Los Angeles native and New York based visual artist, Kehinde Wiley has firmly situated himself within art history’s portrait painting tradition. As a contemporary descendent of a long line of portraitists, including Reynolds, Gainsborough, Titian, Ingres, among others, Wiley, engages the signs and visual rhetoric of the heroic, powerful, majestic and the sublime in his representation of urban, black and brown men found throughout the world.
Initially, Wiley’s portraits were based on photographs taken of young men found on the streets of Harlem. As his practice grew, his eye led him toward an international view, including models found in urban landscapes throughout the world–such as Senegal, Dakar and Rio de Janeiro, among others–accumulating to a vast body of work called, “The World Stage.” The models, dressed in their everyday clothing–most of which are based on the notion of far-reaching Western ideals of style–are asked to assume poses found in paintings or sculptures representative of the history of their surroundings.

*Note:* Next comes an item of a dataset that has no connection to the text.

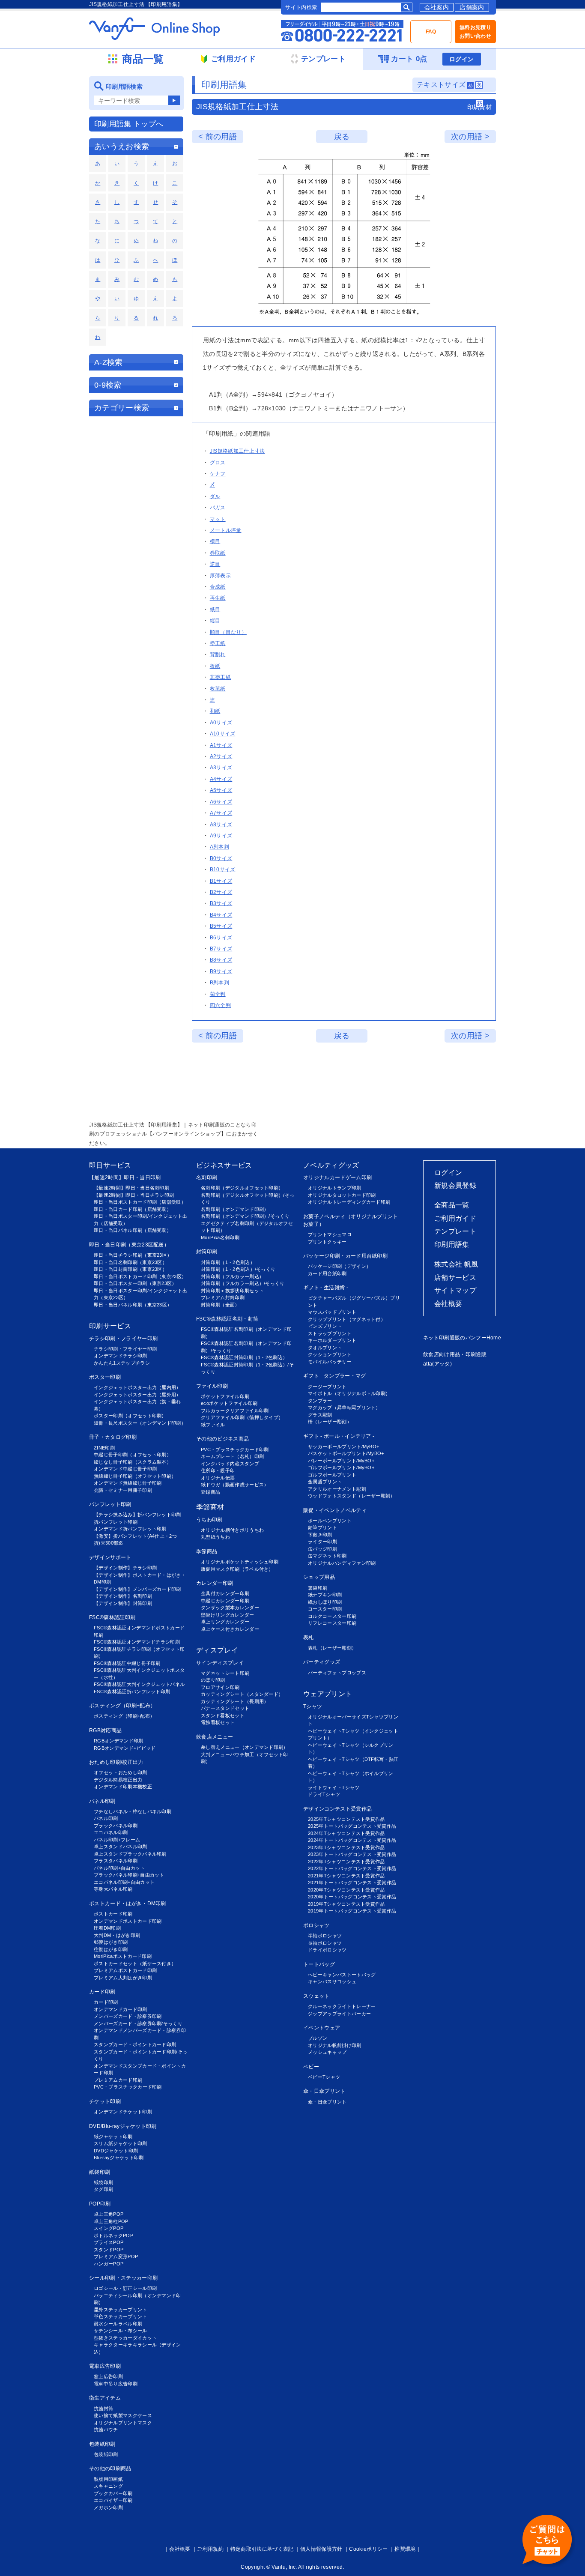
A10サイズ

This juxtaposition of the “old” inherited by the “new”–who often have no visual inheritance of which to speak–immediately provides a discourse that is at once visceral and cerebral in scope.
Without shying away from the complicated socio-political histories relevant to the world, Wiley’s figurative paintings and sculptures “quote historical sources and position young black men within the field of power.” His heroic paintings evoke a modern style instilling a unique and contemporary manner, awakening complex issues that many would prefer remain mute.
By applying the visual vocabulary and conventions of glorification, history, wealth and prestige to the subject matter drawn from the urban fabric, the subjects and stylistic references for his paintings are juxtaposed inversions of each other, forcing ambiguity and provocative perplexity to pervade his imagery. Wiley’s larger than life figures disturb and interrupt tropes of portrait painting, often blurring the boundaries between traditional and contemporary modes of representation and the critical portrayal of masculinity and physicality as it pertains to the view of black and brown young men.
Kehinde Wiley received his MFA from Yale University in 2001. Shortly after, he became an Artist-in-Residence at the Studio Museum in Harlem. Wiley’s work has been the subject of exhibitions worldwide and is in the permanent collections of numerous museums including the Metropolitan Museum of Art, New York; the Studio Museum in Harlem; the Denver Art Museum; the Los Angeles County Museum of Art; The Hammer Museum, Los Angeles; the Walker Art Center, Minneapolis; the High Museum, Atlanta; the Columbus Museum of Art; the Phoenix Art Museum; the Milwaukee Art Museum; the Jewish Museum, New York; and the Brooklyn Museum, New York. In 2015, Wiley was the subject of a solo exhibition at the Brooklyn Museum in New York, entitled A New Republic, now traveling and currently on view at The Toledo Museum of Fine Art in Toledo, Ohio.